OpenCon 2017

OpenCon 2017 conference pass


These are a few notes about my experience at OpenCon 2017. There are taken verbatim from the feedback form I submitted to the organisers; I was planning to write a longer piece immediately after the conference but I arrived home to the sad news that one of my beloved cats had passed away, so I had other priorities that week.


Do you have any comments on the Story Circle?

It was great! I’m really glad we did that. Some people were able to really open up and tell important things about themselves and it helped us understand more about where people are coming from. Making yourself vulnerable in that way is very difficult for some people, and I understand why not everyone chose to reveal much personal information and concentrate on their work instead, but there was still a great variety of stories in our group. Do this every year please.


Do you have any comments on your experience during your regional workshop session?

It was very useful to have the regional focus, because there was enough common ground that we could start working straight away. However, the obvious corollary to this focus is that we spent a lot of time with people with a similar background (and some of whom I already knew), so there was less opportunity to spend time talking with people from different backgrounds. It’s a tricky balance because I completely see the value of working on regional problems (the LatAm group seemed to have a great time!) but at the same time it takes quite a lot of space on the program away from opportunities to learn from people’s experiences that you otherwise might not encounter – which is one of the most important things about OpenCon.

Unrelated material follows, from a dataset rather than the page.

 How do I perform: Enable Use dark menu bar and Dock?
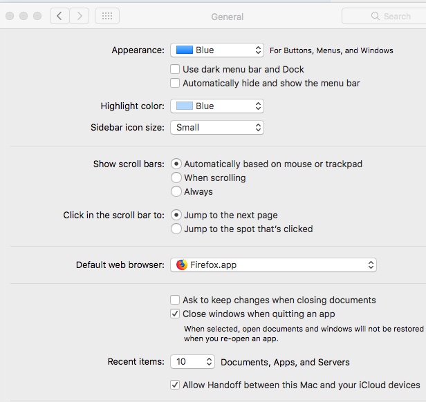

Do you have any comments on the use of design thinking methods at OpenCon this year?

I was a big fan of the design thinking methods. Personally my approach to working on openness has changed over the past few years to a much more critical one, and I have little interest in the ‘solutionism’ that is too prevalent – i.e. people see a problem and dive right in to find a (usually technical) solution based on what they happen to know at the time, rather than taking the time to understand the situation more fully. Quicker is not always better. The design thinking approach is a really interesting way to work around this; even when it is used to find answers to problems, it centres the human experience and makes people think more carefully. Huge thanks to Lorraine especially for their work on this – the webcast was really useful to watch beforehand so I was already oriented before the session.


Please let us know any feedback, comments, or reflections on OpenCon 2017. We are especially happy to hear constructive criticism and how we may improve the meeting.

The doughnuts on Monday morning were a particular highlight. More doughnuts please. Also, three days of this is quite exhausting, so I still believe that a scheduled nap time would improve the meeting.